Wednesday, April 15, 2009

"Too often when a publisher entertains an author at the midday meal a rather sombre note tinges the table talk."



{Photo of an erroneous erratum in the Regenstein Library's copy of Richard Stark's Plunder Squad by rocketlass.}

In my recent reading I've happened across three little bits about publishing that seemed worth sharing. First, from Vere H. Collins's Talks with Thomas Hardy at Max Gate (1928), a discussion between the author and Hardy about publishing errata:
H: There are a considerable number of misprints in the Collected Edition [of his poems]. Macmillan has issued an errata slip. Had your copy one?

C: No, but I bought the book when it first came out.

H: I will get a copy of the slip for you. [He leaves the room and returns with an errata slip.] That will save you from having to buy a revised edition. I cannot understand how mistakes occur in a printed book when a proof has been corrected properly.

C: Sometimes a word or line drops out when the formes are being moved and the printer resets carelessly without referring to the proof.

H: I remember Tennyson being very much annoyed because one of his poems was printed with "hairy does" instead of "aery does." On another occasion "mad phrases" became "mud phrases."
I'm disapointed that "hairy does" didn't become "hairy toes" instead; we could have had hobbits decades earlier!

Then there's this scene from P. G. Wodehouse's Uncle Dynamite (1948), wherein a woman recounts how her brother, a small publisher, found himself in trouble after printing taking on a job for a wealthy--and stodgy--old man:
"[H]e said one thing that gripped my attention, and that was that he had written his Reminiscences and had decided after some thought to pay for their publication. He spoke like a man who had had disappointments. So I said to myself, 'Ha! A job for Otis.'"
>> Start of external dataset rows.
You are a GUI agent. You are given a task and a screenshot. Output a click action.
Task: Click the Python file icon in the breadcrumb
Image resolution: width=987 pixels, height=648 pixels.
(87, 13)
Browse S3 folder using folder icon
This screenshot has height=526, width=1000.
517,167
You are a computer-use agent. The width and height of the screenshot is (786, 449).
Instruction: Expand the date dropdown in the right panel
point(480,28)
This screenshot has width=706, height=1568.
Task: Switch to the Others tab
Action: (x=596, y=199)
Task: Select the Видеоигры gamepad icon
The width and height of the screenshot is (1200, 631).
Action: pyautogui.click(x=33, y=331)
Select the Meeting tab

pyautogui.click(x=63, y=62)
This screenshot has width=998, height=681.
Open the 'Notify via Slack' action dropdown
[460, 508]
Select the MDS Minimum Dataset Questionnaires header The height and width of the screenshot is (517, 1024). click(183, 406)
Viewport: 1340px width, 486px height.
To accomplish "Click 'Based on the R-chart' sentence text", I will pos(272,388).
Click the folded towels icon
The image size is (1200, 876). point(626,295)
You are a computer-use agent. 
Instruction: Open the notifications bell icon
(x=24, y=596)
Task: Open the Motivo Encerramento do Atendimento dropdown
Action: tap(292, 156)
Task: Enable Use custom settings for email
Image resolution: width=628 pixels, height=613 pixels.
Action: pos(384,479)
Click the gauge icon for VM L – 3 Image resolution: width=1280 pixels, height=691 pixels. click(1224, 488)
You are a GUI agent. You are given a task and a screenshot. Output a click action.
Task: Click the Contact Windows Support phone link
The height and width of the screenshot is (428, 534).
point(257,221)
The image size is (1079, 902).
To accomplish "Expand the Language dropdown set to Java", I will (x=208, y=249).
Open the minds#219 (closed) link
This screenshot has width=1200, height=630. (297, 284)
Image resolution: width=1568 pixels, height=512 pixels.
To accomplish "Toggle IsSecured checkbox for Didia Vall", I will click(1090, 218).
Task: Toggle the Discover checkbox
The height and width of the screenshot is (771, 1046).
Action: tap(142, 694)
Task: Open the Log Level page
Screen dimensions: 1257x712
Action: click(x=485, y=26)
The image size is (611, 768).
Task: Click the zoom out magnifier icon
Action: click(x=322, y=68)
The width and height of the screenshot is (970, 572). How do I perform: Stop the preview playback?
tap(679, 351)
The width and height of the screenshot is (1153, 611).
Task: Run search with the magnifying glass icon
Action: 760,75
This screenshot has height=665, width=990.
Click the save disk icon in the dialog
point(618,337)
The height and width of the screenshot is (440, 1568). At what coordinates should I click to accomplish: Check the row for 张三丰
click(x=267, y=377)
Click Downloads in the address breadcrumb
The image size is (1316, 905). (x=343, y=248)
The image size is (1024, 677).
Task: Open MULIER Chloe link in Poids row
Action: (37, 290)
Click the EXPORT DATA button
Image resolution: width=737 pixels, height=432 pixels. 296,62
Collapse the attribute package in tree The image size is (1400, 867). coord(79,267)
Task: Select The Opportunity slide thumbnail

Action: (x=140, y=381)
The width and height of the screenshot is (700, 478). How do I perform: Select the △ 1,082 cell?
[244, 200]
"I begin to see. Otis took it on and made a mess of it?"

"Yes. In a negligent moment he slipped in some plates which should have appeared in a book on Modern Art which he was doing. Sir Aylmer didn't like any of them much, but the one he disliked particularly was the nude female with 'Myself in the Early Twenties' under it."
If we were were playing "one of these things is not like the others," this last item would stand out like an unindicted tenant in the Illinois governor's mansion, but since I already had the first two passages on the brain it seemed worth appending when I came across it this afternoon. From Ross Macdonald's The Underground Man (1971), a glimpse of a way of looking at the life of a city that's nearly disappeared:
I walked past the closed door of the Wallers' apartment and down the street to the nearest newsstand, where I bought the weekend edition of the Los Angeles Times. I lugged it home and spent most of the morning reading it. All of it, including the classified ads, which sometimes tell you more about Los Angeles than the news.
The Times is still with us, but the classifieds are just about gone; would Craigslist offer Archer the same insight into the hope and desperation of his city?